Task brief - Among the lines of the entries below, count those containing the word "price" and answer with the number only.

(Records drawn from a dataset)
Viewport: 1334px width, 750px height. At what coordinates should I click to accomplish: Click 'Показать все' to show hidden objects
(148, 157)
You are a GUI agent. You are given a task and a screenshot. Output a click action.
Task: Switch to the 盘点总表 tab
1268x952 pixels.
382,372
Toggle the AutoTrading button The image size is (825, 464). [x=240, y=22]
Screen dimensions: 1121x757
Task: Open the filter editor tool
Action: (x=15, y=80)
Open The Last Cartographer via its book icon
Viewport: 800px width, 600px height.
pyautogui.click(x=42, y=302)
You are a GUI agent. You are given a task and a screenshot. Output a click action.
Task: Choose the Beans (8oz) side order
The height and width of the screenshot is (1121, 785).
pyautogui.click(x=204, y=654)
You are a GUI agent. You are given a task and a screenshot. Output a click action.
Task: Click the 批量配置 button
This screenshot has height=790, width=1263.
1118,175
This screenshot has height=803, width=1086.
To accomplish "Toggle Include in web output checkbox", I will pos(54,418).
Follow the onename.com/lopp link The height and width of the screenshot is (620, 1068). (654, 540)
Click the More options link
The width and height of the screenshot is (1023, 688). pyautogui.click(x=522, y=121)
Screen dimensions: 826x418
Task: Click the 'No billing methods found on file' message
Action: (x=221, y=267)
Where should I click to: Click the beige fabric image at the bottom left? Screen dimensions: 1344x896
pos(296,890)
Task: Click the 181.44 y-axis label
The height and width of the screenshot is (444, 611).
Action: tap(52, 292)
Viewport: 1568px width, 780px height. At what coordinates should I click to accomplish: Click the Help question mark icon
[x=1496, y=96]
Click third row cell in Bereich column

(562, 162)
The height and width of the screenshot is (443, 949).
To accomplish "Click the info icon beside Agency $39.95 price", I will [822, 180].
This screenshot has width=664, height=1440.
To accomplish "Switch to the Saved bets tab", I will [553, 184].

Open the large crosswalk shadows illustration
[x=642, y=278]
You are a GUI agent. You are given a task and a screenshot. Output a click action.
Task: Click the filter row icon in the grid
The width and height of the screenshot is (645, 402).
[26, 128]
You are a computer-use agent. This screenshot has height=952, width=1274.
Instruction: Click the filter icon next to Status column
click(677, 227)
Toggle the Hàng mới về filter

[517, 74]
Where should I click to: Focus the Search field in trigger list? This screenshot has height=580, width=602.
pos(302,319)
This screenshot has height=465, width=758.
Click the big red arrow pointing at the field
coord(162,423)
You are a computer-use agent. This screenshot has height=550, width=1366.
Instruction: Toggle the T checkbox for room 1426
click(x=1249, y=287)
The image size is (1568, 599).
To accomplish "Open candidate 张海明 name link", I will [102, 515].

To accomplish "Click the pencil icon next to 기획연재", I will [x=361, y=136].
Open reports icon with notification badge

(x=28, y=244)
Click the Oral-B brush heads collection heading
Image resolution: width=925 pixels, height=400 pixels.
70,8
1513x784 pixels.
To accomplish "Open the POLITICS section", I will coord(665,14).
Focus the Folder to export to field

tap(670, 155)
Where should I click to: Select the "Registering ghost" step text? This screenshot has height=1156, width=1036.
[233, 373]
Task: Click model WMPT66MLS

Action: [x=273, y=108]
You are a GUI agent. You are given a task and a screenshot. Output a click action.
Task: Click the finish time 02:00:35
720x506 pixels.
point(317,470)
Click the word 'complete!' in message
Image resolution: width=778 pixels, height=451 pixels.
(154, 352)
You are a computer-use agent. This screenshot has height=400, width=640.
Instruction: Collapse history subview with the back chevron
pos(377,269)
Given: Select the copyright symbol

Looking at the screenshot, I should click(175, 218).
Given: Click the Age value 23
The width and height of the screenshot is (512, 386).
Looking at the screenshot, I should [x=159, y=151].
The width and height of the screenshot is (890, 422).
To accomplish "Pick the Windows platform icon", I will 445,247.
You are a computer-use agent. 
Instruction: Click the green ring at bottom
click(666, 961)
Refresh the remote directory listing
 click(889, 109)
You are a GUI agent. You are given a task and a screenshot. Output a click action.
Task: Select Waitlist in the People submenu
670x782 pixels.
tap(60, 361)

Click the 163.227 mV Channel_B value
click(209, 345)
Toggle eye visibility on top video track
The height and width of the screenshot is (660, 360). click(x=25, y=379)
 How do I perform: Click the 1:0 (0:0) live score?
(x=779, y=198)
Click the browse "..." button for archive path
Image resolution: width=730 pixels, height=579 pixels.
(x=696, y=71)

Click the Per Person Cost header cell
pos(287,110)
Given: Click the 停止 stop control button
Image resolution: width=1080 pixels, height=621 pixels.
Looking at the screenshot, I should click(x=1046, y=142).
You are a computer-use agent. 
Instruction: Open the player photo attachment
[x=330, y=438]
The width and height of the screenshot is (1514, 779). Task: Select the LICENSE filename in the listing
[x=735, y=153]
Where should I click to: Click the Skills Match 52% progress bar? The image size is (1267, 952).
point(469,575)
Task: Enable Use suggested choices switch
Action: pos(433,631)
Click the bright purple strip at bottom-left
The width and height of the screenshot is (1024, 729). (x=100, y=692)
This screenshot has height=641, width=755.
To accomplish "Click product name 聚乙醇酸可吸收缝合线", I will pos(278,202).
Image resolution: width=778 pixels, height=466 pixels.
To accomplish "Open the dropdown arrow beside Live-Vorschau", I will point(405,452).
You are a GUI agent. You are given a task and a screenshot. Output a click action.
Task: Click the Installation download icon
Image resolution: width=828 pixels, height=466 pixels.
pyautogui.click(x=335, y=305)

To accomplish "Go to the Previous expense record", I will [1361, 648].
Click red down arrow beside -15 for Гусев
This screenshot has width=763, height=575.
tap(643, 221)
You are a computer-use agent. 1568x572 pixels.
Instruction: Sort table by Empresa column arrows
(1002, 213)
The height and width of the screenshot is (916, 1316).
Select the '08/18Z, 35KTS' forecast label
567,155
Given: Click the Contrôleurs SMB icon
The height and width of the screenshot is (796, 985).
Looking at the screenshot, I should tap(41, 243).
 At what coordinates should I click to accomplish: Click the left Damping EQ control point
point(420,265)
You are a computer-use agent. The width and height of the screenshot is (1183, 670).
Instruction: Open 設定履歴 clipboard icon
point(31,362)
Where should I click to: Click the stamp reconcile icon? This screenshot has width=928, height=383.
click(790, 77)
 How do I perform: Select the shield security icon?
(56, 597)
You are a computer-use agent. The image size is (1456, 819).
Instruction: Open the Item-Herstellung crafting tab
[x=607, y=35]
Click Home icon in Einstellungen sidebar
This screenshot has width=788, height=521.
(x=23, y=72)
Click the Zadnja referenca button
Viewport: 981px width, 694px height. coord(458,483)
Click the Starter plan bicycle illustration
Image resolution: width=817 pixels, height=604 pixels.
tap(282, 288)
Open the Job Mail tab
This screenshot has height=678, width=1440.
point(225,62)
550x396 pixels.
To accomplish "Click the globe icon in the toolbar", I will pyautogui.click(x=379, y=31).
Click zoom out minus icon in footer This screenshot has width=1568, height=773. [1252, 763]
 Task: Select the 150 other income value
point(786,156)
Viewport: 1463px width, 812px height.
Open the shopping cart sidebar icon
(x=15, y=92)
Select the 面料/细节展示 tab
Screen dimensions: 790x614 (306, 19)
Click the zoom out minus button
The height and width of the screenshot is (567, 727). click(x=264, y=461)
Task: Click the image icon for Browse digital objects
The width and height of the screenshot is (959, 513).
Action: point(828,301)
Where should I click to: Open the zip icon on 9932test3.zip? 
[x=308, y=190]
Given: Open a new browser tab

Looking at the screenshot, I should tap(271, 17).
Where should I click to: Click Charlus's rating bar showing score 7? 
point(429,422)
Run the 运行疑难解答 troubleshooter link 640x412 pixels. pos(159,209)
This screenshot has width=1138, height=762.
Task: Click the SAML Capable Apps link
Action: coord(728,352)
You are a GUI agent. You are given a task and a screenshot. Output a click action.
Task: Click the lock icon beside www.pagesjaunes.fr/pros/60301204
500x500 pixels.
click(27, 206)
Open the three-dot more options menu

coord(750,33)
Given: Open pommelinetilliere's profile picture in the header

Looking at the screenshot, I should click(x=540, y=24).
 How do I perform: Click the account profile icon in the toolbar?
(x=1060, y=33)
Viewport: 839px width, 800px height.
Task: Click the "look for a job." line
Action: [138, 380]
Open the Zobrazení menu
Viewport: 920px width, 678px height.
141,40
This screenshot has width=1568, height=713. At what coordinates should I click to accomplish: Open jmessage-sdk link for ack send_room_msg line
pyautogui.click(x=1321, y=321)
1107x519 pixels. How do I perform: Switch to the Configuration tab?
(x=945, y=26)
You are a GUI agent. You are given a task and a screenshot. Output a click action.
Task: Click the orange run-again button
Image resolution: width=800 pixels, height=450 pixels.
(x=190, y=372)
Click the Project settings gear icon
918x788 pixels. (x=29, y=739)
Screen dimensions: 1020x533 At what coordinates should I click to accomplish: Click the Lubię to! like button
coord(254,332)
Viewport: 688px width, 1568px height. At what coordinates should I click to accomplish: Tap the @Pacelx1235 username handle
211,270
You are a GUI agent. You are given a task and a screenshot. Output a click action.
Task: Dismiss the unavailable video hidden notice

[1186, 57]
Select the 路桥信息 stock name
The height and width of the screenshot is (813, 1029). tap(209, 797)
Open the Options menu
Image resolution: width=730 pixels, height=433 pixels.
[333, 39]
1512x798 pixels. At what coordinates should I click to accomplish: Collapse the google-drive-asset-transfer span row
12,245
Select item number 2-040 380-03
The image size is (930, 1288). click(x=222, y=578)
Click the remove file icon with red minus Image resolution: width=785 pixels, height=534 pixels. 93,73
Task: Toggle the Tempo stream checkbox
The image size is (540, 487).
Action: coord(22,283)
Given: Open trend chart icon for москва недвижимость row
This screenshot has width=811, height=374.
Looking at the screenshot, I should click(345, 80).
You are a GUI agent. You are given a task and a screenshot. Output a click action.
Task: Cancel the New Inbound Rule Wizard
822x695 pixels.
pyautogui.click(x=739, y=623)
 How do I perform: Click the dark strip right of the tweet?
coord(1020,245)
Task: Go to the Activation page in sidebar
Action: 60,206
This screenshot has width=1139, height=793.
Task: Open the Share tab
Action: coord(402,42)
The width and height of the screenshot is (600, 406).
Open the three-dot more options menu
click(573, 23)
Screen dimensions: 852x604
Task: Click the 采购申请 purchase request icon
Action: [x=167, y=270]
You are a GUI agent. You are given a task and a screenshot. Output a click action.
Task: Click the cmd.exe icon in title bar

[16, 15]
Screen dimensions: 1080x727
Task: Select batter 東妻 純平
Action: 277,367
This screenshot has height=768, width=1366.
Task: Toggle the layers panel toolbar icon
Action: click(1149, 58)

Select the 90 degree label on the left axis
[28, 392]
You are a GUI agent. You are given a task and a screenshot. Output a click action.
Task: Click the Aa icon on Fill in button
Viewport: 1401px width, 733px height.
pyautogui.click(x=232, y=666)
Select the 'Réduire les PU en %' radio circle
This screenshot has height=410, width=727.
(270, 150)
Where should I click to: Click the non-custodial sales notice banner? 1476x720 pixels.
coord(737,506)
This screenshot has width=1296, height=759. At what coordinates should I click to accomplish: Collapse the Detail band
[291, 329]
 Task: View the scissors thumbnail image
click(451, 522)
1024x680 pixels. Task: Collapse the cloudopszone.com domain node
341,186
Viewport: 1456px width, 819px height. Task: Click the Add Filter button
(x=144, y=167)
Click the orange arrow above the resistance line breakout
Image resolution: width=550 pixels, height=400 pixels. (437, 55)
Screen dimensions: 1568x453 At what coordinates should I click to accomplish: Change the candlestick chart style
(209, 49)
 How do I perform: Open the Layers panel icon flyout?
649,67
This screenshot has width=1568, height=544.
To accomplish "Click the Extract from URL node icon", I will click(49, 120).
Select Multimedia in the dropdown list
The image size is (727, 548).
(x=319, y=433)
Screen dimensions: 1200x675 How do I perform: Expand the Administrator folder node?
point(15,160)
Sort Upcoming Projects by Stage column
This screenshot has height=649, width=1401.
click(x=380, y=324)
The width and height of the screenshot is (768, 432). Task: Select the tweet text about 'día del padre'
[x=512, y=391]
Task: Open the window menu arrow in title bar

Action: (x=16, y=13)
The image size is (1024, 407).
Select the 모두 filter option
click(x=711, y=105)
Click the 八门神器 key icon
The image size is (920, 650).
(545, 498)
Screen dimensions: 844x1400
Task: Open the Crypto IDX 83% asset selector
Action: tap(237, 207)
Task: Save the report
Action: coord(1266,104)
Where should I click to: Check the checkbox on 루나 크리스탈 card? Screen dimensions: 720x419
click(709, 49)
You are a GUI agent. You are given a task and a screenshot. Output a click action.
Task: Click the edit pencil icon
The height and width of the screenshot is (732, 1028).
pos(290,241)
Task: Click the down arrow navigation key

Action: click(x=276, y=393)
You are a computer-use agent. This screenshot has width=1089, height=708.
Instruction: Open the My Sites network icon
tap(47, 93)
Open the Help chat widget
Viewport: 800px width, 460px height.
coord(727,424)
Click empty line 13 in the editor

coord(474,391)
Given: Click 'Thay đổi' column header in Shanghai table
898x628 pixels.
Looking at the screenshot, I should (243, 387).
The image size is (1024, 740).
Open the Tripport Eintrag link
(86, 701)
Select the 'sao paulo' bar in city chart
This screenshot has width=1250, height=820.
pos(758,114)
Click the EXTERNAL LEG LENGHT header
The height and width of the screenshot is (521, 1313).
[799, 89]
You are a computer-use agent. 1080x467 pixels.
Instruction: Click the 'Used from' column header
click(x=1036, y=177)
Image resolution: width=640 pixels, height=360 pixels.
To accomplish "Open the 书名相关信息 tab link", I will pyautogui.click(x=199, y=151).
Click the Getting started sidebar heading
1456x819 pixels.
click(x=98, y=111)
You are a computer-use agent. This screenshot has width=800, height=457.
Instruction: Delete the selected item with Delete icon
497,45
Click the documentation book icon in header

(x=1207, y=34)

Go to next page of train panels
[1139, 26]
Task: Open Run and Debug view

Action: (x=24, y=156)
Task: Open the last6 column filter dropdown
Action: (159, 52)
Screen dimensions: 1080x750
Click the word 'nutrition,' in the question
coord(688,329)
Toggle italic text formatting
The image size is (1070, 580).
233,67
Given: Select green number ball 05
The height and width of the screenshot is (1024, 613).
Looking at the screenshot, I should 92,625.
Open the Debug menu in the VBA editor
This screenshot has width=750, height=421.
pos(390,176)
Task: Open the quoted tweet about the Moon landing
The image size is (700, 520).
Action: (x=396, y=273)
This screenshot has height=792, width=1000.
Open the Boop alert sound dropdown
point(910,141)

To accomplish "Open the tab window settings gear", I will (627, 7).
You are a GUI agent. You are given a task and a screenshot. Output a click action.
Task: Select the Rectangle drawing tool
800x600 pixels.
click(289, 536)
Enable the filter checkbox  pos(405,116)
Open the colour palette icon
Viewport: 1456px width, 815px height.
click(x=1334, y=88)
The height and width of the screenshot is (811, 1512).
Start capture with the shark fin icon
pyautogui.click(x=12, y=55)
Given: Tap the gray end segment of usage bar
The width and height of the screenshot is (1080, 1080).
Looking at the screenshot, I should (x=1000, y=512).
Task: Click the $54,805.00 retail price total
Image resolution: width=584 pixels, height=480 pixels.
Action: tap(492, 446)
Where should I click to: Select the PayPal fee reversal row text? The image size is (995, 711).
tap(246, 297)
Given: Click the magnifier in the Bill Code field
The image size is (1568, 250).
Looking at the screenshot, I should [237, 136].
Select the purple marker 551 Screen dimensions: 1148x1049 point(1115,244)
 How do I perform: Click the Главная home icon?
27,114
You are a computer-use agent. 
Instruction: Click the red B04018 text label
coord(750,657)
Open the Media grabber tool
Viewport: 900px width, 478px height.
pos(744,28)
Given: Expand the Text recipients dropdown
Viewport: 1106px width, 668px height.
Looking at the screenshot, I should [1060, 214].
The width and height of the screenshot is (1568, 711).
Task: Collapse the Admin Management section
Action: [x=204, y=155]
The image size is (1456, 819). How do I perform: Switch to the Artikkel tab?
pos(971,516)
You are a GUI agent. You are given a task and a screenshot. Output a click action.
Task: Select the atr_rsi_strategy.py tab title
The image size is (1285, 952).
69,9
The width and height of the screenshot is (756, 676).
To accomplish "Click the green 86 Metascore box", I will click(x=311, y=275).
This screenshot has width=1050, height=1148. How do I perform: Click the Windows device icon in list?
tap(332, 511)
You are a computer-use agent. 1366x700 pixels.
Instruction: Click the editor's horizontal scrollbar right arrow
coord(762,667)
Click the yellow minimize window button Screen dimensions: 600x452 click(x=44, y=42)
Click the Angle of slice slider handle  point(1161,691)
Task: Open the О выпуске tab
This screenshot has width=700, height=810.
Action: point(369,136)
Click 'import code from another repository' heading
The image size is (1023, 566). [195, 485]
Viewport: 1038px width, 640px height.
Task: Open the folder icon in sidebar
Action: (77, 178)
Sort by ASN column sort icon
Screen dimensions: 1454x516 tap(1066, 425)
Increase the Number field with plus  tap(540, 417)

Answer to the exercise - 2